Element and text position data:
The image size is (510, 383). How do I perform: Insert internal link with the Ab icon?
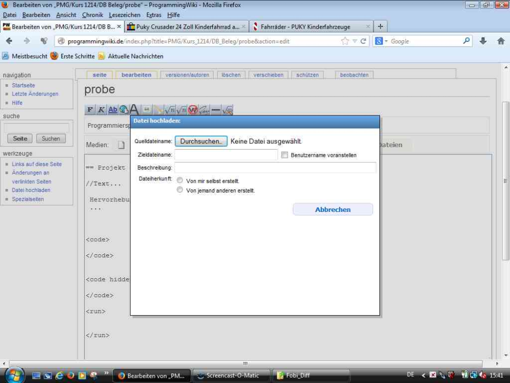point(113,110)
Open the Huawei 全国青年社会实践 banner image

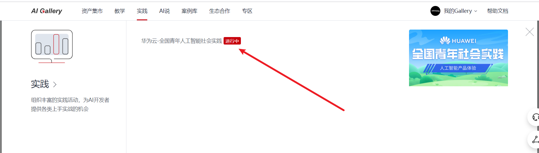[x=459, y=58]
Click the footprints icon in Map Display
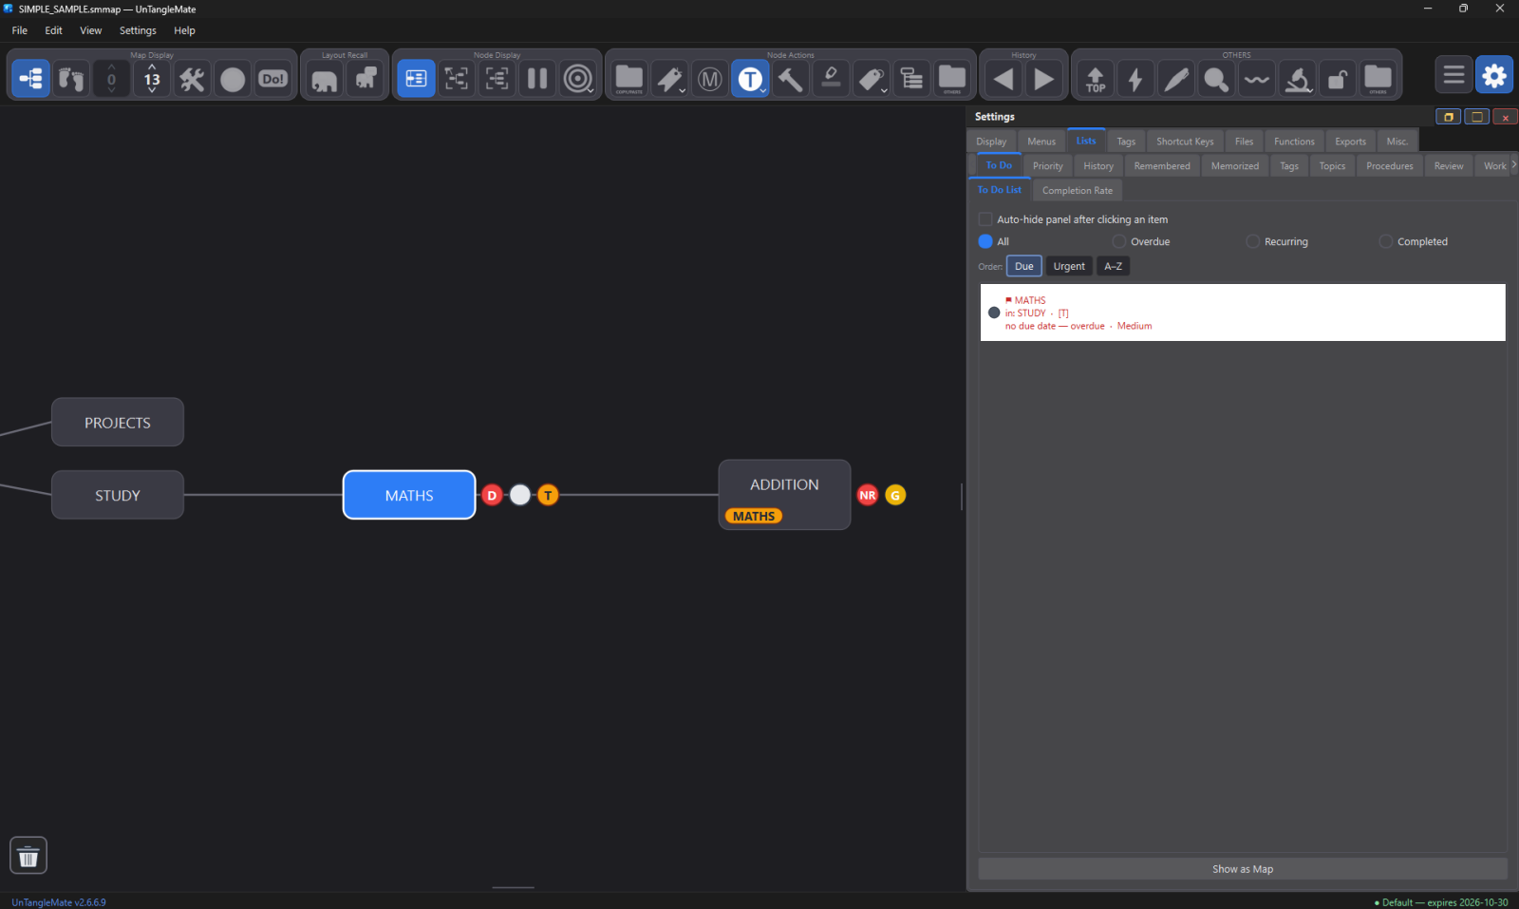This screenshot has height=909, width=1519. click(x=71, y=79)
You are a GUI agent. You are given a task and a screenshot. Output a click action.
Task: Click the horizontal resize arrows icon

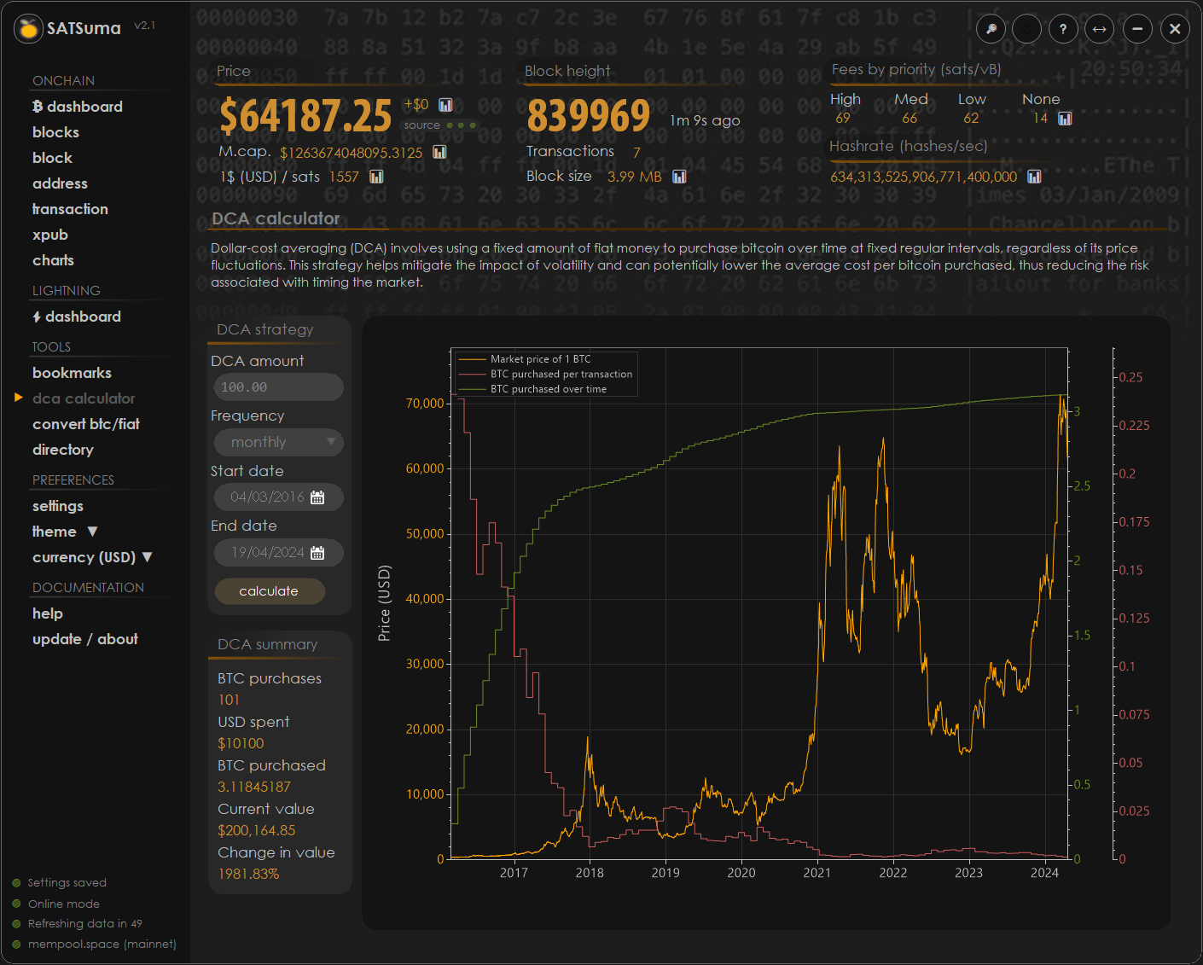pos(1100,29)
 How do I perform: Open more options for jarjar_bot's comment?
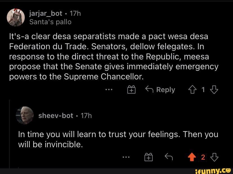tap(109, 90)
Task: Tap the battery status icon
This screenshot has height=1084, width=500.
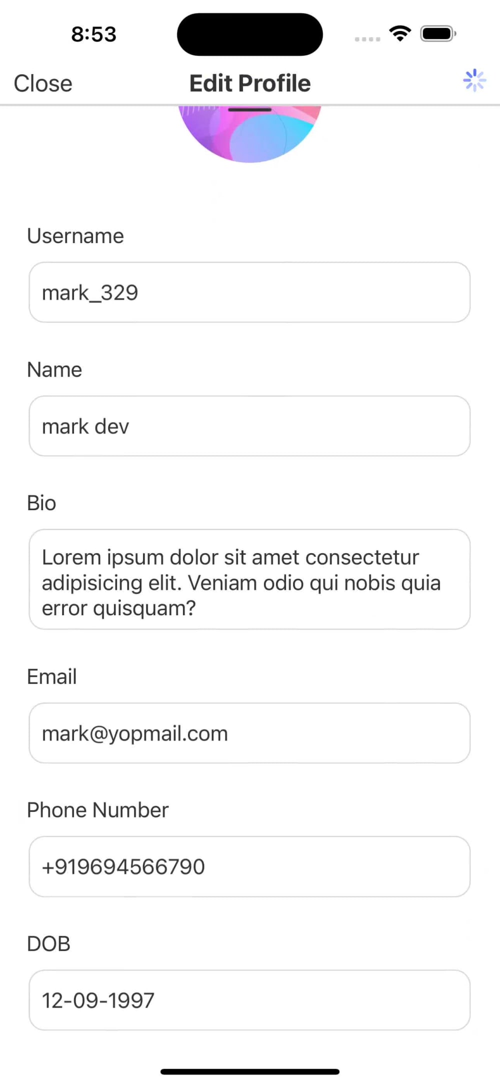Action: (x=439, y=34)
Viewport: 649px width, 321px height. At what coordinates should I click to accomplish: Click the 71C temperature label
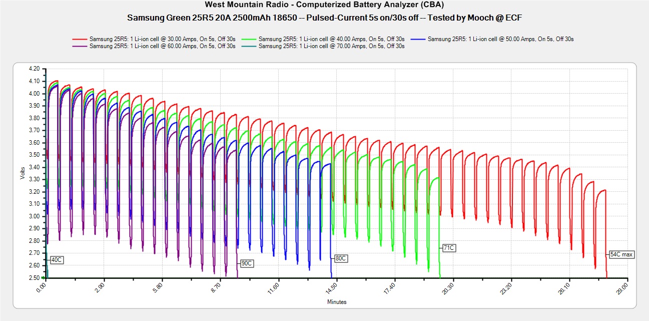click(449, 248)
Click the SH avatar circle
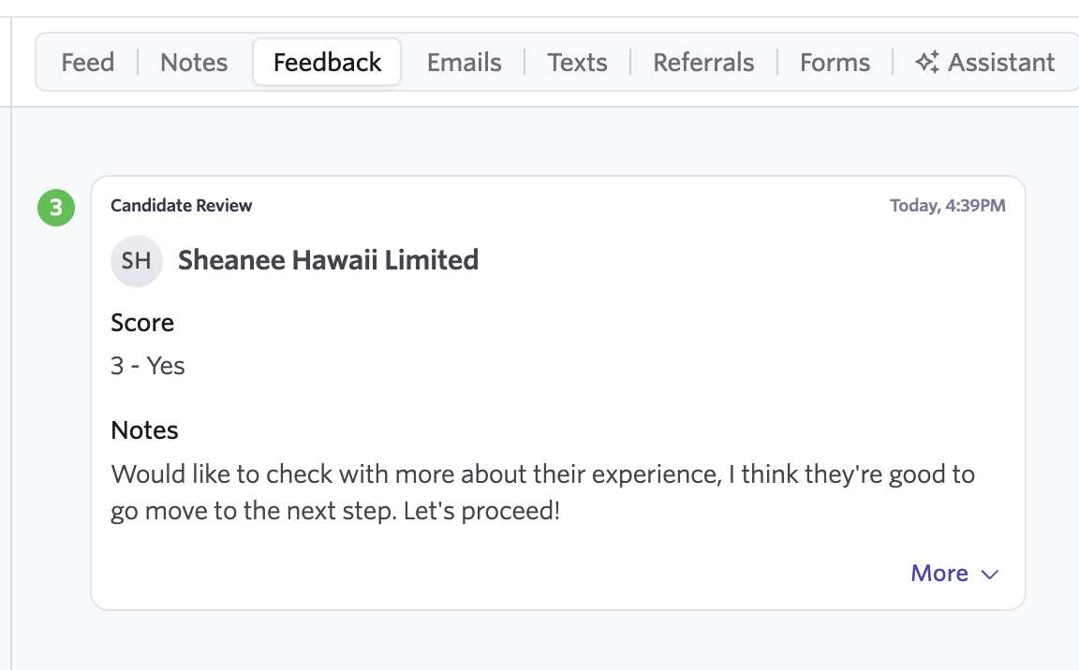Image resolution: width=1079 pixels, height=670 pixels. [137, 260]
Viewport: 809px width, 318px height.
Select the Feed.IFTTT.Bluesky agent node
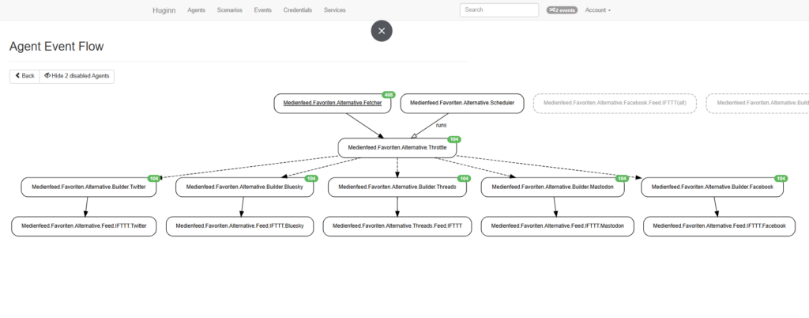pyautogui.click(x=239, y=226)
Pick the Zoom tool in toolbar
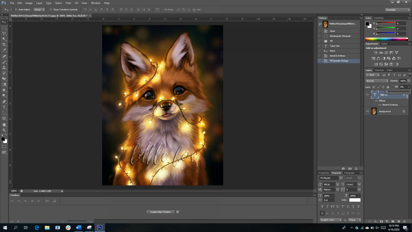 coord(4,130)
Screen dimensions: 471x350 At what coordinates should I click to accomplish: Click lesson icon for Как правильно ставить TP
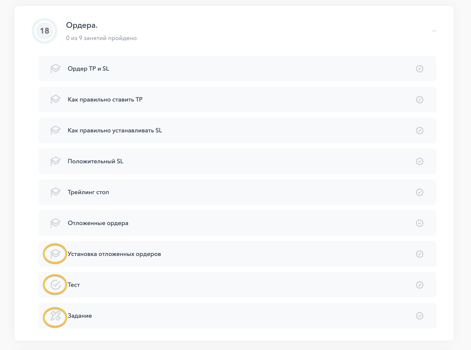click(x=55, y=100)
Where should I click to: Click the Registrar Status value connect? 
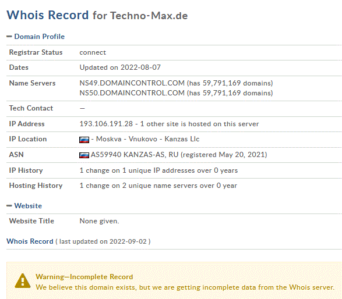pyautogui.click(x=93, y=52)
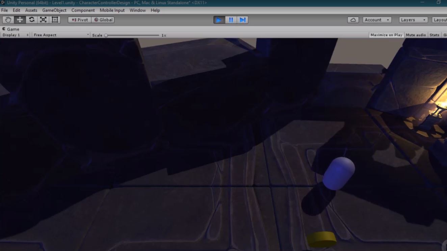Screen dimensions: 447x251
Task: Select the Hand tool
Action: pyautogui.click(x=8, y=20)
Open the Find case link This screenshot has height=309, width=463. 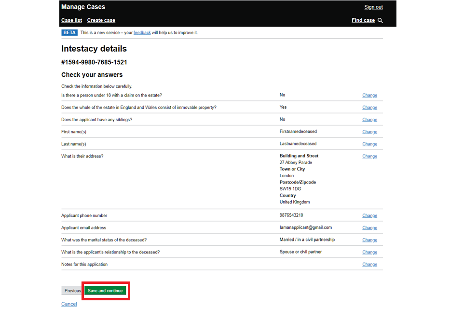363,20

#### Work required:
Swap "Zoom tool" for "Magnify tool" in everything from the line containing "Viewport: 809px width, 318px height." down to the line containing "coord(4,130)", and write out only those lines with nothing else altered. Leave the pictures out of the answer.

#### Task result:
Viewport: 809px width, 318px height.
Select the Feed.IFTTT.Bluesky agent node
pyautogui.click(x=239, y=226)
Pick the Magnify tool in toolbar
 coord(4,130)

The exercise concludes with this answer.